“No meeting” always beats “Meeting”

I was chatting with a colleague on a feature that is loooooooong overdue and proposed to kill a meeting and use the time saved to write the damn thing.

He replied to me

Believe me, I would like to drop a meeting, not sure which one.

To which I replied

That’s easy, anyone of them :)

and gave my thoughts on meetings.

If there is a need for bi-weekly meetings to integrate XXX and XXX, we’ve got a problem that meetings can’t solve.

I have a radical take on meetings, especially regularly scheduled meetings:

  • assuming n persons in the meeting you waste most of the time n-2 people’s time (and if n>10, it’s likely n-1 people’s time)
  • people tend to not prepare meetings. They instead think about the issue at stake while in the meeting and thus wasting n-1 people’s time. Force people to write ideas in a (somewhat short) email, and that will force them to think about the issue more deeply and synthesize.
  • a need for a regular scheduled meeting is a sign of lack of trust, lack of natural communication and/or lack of proper task isolation: in any case, better treat the problem at the source than patching with a meeting.

The key to open source success is multiple but one big component is extreme resource/time stress. This constraint leads to:

  • very focused teams
  • limited need for sync-up style communication (hence the usual small core team)
  • proper separation of tasks to limit waste

I am not against communication, I am against communication wasting time (the asymptotic version being pure noise). I favor 1-1 communication personally as the most efficient brain-picking strategy.

1 comment to “No meeting” always beats “Meeting”

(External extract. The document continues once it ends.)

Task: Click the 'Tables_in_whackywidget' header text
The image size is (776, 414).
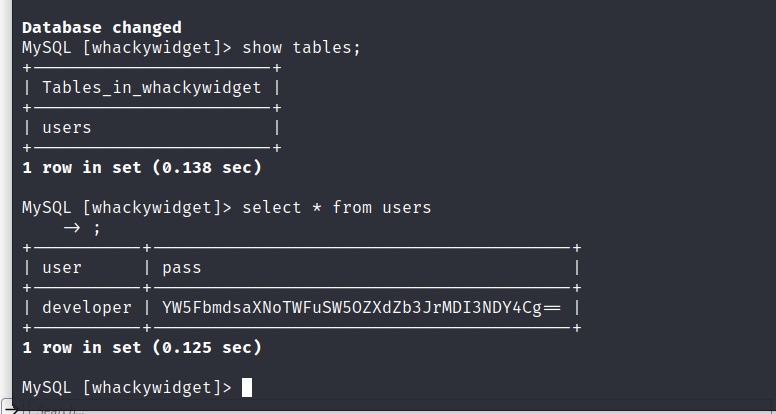Action: pyautogui.click(x=151, y=88)
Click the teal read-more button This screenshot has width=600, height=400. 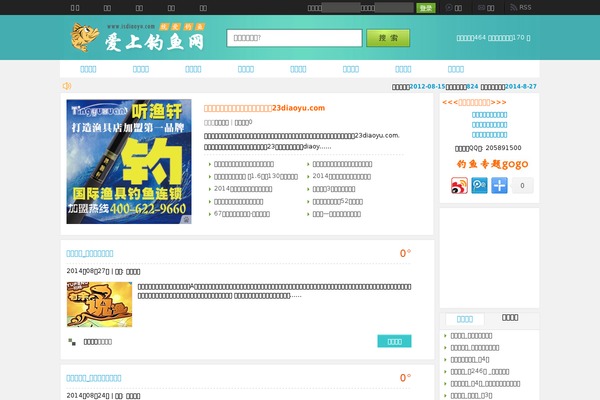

  • I think that meeting is a great possibility to meet other people working on the same project. For example, I was working as a Java developer on a big project with a lot of other IT guys (DB administrators, Network & Security experts). Sometimes, it was very helpful to meet them during the meetings and listening to their explanations and/or their experience. Often, we can’t see and we don’t know that the problem we are trying to solve is already solved by someone else, maybe from the different IT-field.